Not that he didn’t have his critics abroad: Kazuo Ishiguro recounted in an interview how the Cannes festival jury he sat on in 1994 had to resist immense pressure to award the Palm d’Or to Three Colours: Red rather than to Quentin Tarantino’s Pulp Fiction. “The lobby supporting Kieślowski was very strong,” Ishiguro said in a Newsweek interview in 2011. “I have often heard it said that we on the jury killed him, that he could never understand why he didn’t win”.
Kieślowski’s international reputation really took off in the late 1980s with a series of ten short television films: The Decalogue. His last project filmed in Polish, each film corresponded with of the Ten Commandments, a concept he also used for Three Colours, drawing on the colours of the French flag and the tripartite revolutionary slogan, Liberty, Equality, Fraternity.

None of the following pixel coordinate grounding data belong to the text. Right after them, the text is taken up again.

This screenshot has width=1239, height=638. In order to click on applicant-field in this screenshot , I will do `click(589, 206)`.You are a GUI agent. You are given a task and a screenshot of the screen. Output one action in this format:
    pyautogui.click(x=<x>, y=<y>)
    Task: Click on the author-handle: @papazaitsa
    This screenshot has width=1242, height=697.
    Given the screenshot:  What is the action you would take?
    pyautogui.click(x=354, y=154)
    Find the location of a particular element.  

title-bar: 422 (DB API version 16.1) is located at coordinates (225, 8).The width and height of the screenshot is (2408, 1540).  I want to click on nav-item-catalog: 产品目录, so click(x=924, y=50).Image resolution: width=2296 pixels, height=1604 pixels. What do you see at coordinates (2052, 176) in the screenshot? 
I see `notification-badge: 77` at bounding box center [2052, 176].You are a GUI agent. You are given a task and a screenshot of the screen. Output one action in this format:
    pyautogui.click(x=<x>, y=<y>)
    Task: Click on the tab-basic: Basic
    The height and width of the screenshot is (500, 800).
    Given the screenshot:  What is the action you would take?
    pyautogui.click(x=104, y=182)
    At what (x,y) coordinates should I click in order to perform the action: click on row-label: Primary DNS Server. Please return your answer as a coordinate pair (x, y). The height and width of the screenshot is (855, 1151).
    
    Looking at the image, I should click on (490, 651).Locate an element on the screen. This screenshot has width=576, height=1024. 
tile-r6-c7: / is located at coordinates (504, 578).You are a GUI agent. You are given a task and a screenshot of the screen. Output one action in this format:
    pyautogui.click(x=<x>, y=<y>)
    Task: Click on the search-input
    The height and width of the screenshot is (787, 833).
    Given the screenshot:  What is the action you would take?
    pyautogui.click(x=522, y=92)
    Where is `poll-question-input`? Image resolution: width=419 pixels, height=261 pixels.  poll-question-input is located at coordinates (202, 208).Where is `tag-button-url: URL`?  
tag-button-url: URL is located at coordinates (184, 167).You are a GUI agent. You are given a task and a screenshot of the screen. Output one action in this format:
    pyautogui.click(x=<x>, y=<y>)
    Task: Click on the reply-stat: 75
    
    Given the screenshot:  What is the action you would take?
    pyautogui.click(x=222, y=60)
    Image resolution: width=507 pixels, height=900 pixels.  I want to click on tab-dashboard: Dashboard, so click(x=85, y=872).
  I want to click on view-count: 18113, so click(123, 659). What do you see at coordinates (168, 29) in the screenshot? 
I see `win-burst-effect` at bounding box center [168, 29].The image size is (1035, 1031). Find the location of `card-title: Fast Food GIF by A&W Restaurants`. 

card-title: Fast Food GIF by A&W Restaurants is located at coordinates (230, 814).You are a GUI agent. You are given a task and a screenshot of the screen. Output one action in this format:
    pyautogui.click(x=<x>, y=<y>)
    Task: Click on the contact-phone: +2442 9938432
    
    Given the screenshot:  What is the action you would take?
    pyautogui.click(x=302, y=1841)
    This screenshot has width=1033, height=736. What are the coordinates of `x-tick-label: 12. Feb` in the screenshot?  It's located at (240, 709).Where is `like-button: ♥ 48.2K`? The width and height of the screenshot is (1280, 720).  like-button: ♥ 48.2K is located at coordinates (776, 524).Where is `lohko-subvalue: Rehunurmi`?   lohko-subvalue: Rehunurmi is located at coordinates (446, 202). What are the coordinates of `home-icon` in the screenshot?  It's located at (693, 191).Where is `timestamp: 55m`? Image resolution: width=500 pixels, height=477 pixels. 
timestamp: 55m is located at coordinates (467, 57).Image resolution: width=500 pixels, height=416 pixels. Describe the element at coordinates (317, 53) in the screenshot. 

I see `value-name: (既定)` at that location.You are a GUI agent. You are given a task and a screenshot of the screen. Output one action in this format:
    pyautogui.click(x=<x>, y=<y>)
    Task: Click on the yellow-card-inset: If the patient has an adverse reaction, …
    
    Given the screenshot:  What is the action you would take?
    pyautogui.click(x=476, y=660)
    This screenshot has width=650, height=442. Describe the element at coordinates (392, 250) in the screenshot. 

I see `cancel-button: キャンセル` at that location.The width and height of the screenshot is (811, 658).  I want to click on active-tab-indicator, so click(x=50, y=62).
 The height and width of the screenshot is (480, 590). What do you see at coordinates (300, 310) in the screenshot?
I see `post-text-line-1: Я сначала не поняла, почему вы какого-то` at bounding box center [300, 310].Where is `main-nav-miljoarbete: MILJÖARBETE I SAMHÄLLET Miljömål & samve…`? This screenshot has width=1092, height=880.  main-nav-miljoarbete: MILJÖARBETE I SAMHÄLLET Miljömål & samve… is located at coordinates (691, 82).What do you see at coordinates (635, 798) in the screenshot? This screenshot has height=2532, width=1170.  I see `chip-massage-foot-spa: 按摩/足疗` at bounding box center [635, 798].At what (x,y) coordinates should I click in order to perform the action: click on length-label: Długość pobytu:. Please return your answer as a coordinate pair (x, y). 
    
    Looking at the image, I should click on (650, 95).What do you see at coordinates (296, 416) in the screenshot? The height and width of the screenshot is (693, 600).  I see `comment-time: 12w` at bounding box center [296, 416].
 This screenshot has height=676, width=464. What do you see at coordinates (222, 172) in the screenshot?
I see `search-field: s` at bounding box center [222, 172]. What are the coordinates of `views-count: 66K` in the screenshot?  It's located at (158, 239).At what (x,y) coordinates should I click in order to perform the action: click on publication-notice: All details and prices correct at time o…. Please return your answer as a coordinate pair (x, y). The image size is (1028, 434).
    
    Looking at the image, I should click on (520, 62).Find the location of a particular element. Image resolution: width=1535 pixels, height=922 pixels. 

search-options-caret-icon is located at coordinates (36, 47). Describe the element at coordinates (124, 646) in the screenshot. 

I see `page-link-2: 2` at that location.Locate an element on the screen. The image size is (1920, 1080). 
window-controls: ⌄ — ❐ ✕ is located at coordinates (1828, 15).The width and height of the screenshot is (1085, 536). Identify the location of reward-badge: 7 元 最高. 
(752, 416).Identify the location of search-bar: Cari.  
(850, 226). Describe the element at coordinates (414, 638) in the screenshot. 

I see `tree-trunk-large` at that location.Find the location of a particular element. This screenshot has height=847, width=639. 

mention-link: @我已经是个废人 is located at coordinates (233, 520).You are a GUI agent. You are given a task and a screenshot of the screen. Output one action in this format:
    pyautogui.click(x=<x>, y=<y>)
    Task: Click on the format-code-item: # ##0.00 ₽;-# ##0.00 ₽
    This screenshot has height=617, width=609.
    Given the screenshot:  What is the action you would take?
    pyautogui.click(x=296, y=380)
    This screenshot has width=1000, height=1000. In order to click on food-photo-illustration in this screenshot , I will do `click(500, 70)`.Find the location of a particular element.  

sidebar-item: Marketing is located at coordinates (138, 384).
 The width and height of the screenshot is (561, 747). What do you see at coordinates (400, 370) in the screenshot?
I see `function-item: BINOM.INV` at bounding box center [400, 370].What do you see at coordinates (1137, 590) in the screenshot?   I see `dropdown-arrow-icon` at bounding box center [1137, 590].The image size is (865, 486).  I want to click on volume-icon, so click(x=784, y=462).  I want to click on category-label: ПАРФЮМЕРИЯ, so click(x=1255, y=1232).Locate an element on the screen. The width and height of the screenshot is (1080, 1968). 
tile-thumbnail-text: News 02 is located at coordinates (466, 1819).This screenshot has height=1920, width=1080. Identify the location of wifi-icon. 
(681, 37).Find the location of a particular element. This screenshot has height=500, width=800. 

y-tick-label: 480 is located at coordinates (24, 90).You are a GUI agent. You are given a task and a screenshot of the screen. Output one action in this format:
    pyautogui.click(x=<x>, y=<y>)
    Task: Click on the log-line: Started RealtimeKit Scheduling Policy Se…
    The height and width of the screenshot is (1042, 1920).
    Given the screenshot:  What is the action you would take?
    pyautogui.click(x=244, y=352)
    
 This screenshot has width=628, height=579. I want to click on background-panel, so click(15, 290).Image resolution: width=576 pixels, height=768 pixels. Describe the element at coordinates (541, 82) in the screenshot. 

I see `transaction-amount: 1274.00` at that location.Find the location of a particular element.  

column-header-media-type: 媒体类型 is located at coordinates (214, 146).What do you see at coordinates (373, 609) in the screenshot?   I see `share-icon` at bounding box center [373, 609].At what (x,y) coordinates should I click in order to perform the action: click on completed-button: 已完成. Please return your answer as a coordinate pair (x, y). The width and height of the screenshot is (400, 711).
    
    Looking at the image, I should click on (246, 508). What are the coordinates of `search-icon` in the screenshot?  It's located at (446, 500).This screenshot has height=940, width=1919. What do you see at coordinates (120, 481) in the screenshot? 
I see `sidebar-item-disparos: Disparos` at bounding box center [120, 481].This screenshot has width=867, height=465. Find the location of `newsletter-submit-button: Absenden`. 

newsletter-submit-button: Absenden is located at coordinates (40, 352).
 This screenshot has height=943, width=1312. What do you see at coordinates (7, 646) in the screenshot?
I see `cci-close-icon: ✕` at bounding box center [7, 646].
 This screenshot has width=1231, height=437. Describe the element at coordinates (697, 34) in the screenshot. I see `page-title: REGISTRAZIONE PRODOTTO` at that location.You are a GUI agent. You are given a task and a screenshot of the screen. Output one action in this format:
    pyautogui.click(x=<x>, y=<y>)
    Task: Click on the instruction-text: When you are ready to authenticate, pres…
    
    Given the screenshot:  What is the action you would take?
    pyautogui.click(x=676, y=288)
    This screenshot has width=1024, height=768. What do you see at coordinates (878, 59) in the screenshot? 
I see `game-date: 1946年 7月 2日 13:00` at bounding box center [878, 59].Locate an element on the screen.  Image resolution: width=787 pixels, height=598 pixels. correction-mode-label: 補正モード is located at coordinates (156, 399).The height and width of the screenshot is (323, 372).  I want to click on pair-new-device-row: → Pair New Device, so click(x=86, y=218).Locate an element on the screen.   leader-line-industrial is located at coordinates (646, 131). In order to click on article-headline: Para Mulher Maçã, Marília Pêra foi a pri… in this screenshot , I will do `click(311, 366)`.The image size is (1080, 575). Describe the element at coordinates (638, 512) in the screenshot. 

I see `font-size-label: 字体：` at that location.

But many Poles prefer to remember Kieślowski as the maker of partially-staged documentaries of the 1970s, visually austere and less insistent than his later films on heavy symbolism. It is interesting that these early efforts also divided Polish and foreign audiences albeit in almost exactly the opposite way.
Take the Night Porter’s Point of View of 1977, a long monologue of a factory worker who delighted in controlling his fellow employees and reporting their slightest misdemeanours. An enthusiastic supporter of public executions who believed no criticism of the Communist government should go unpunished, Kieślowski’s protagonist would spend his free time walking the streets in search of truant children to send to correctional facilities and of unlicensed fishers to fine. He cut a comic figure in the eyes of foreign critics who described the documentary as slight if entertaining.
Polish reviewers, on the other hand, pointed to Kieślowski’s compassionate portrayal of his protagonist as a misguided victim of totalitarian oppression every bit as much as its perpetrator and praised the film for its hard-hitting, yet subtle political message.
The director destined, it seems, to forever polarise Polish and foreign opinion died in Warsaw in 1996.